Novel route to 5-position vinyl derivatives of thiolactomycin: Olefination vs. deformylation.

作者信息

Kim Pilho, Barry Clifton E, Dowd Cynthia S

机构信息

Tuberculosis Research Section, National Institute of Allergy and Infectious Diseases, National Institutes of Health, Rockville, MD 20852.

出版信息

Tetrahedron Lett. 2006 May 15;47(20):3447-3451. doi: 10.1016/j.tetlet.2006.03.058.
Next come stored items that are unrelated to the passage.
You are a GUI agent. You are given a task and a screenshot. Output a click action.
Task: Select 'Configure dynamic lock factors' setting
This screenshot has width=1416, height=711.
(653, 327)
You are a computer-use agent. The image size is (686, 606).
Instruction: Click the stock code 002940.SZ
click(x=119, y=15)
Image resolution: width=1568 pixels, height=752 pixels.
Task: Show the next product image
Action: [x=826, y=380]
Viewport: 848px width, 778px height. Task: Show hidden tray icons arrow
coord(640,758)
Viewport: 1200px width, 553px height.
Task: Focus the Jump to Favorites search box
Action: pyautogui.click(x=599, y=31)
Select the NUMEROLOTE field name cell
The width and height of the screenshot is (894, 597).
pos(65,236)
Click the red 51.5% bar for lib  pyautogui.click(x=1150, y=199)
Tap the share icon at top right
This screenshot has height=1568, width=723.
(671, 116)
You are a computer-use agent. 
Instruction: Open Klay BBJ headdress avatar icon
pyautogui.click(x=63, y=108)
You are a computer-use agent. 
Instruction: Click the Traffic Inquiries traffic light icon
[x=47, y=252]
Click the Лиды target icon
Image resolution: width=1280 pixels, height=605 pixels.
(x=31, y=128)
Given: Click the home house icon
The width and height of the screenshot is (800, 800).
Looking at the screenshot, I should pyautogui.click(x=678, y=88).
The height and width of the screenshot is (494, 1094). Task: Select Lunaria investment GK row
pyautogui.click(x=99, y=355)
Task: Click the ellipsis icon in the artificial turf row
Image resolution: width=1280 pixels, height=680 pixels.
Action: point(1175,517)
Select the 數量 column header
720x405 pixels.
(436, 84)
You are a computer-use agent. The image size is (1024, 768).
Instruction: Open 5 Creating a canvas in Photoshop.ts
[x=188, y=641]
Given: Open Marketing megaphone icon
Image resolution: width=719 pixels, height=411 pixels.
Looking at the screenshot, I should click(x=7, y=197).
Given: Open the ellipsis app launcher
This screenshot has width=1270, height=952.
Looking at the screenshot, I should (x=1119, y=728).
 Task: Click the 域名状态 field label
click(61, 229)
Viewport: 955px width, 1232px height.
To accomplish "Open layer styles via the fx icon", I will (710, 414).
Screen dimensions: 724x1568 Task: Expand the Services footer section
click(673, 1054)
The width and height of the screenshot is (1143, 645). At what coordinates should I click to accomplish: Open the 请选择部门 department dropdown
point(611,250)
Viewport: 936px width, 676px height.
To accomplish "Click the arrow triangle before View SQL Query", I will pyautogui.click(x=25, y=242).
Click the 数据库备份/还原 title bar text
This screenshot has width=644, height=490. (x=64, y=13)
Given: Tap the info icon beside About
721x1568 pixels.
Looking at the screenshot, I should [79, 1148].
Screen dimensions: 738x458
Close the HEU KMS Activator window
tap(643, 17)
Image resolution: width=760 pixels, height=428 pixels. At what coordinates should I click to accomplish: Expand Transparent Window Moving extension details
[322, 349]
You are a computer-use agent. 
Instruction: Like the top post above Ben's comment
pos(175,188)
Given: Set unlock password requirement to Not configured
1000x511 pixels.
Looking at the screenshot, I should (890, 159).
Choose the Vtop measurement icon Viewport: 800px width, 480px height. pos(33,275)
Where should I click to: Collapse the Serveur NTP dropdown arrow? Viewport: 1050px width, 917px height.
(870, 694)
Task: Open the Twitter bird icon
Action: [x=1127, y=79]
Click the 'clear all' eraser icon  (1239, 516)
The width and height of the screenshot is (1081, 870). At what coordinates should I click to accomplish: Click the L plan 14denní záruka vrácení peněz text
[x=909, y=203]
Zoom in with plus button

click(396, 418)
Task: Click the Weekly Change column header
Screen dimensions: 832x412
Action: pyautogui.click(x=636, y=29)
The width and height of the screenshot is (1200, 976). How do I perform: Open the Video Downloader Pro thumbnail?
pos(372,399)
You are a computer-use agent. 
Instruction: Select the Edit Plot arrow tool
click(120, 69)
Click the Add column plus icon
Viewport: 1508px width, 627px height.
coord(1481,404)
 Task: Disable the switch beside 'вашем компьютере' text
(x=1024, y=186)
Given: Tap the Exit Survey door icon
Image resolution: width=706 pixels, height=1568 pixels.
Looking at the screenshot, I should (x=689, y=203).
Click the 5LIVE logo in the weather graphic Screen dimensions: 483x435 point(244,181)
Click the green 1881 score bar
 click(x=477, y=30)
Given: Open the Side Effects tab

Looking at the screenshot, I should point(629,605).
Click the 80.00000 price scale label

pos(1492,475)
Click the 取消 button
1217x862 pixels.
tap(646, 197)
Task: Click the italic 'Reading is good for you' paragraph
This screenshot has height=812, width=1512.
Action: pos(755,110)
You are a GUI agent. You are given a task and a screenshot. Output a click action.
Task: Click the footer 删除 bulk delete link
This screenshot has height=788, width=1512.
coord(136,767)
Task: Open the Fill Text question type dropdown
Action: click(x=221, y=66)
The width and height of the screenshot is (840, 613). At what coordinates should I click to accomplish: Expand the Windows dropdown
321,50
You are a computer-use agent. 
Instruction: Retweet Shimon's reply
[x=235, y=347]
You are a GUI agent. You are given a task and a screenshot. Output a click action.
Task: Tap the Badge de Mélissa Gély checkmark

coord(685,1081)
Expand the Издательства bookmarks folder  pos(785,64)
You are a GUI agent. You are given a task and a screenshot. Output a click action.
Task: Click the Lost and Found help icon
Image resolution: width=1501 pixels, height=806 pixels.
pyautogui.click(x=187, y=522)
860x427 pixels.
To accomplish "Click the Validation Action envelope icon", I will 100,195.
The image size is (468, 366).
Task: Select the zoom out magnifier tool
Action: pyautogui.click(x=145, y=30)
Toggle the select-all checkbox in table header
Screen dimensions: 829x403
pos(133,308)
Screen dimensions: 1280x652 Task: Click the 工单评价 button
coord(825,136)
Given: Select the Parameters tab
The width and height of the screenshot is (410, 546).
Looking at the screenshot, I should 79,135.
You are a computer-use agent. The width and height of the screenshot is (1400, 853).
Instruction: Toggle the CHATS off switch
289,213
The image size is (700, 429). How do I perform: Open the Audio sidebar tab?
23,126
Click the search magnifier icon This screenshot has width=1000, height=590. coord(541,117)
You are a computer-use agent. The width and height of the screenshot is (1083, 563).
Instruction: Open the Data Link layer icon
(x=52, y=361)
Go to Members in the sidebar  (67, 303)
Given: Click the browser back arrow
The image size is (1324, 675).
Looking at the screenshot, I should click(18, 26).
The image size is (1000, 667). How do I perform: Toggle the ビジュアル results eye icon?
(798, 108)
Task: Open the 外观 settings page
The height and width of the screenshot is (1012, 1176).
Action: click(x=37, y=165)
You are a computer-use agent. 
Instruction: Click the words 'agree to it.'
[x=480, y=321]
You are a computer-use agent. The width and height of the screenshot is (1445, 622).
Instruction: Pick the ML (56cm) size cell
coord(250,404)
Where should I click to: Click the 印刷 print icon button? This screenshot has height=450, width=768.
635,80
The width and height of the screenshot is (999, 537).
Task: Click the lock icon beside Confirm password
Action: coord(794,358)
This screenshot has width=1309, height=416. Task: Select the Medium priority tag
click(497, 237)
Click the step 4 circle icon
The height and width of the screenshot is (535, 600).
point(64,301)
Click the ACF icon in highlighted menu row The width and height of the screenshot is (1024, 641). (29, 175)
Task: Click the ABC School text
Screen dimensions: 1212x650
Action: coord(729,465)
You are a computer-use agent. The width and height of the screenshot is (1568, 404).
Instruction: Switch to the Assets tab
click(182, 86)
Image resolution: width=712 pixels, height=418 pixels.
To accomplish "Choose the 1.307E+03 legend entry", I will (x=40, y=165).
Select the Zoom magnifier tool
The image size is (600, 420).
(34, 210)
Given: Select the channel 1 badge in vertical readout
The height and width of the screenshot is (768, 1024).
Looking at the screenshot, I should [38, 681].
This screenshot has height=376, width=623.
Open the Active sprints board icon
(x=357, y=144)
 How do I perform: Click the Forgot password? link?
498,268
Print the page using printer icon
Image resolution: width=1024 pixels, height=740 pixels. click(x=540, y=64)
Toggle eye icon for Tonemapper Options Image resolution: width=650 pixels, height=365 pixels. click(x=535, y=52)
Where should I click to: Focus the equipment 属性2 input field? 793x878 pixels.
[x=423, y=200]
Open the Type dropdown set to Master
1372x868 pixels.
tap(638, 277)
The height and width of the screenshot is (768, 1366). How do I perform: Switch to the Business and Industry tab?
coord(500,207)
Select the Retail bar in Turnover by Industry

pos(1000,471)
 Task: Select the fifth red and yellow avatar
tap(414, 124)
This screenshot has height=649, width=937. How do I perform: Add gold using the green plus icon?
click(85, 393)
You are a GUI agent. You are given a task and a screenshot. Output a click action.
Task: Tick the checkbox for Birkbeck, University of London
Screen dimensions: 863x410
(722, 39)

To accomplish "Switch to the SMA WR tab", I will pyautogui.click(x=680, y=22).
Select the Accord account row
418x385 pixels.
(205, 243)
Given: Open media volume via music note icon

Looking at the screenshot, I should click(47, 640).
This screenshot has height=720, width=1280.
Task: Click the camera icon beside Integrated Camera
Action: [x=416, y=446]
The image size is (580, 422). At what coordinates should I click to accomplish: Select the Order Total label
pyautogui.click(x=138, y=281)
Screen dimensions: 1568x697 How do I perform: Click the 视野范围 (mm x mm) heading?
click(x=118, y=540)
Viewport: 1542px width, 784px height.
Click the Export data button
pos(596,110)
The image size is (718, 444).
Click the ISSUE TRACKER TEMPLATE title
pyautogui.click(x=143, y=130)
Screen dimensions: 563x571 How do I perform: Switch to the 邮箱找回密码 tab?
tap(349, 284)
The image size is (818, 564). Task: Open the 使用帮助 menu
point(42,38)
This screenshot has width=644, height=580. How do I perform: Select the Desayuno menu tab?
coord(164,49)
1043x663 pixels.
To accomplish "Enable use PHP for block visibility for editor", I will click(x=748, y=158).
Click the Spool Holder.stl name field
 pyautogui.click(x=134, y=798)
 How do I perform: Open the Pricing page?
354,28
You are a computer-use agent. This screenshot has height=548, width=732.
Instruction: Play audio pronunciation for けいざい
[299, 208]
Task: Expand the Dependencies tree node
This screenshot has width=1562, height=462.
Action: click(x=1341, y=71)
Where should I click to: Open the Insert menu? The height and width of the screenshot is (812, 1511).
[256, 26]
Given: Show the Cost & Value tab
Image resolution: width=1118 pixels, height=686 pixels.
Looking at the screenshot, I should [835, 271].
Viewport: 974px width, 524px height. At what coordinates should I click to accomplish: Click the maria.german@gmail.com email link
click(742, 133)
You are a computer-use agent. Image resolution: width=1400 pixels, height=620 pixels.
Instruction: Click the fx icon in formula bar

DOI:10.1016/j.tetlet.2006.03.058
PMID:16699591
原文链接:https://pmc.ncbi.nlm.nih.gov/articles/PMC1450324/
Abstract

Vinyl and diene derivatives of thiolactomycin have been prepared via Horner-Wadsworth-Emmons olefination from protected 5-formyl-3,5-dimethylthiotetronic acid. Several 4-position protecting groups and a variety of phosphonates were evaluated, with MOM protection and beta-ketophosphonates yielding the highest ratio of desired product to deformylated product.

摘要

硫内酯霉素的乙烯基和二烯衍生物已通过霍纳尔-沃兹沃思-埃蒙斯烯烃化反应,由受保护的5-甲酰基-3,5-二甲基硫代四酮酸制备而成。对几种4-位保护基和多种膦酸酯进行了评估,结果表明甲氧基甲基(MOM)保护和β-酮膦酸酯能产生最高比例的目标产物与去甲酰化产物。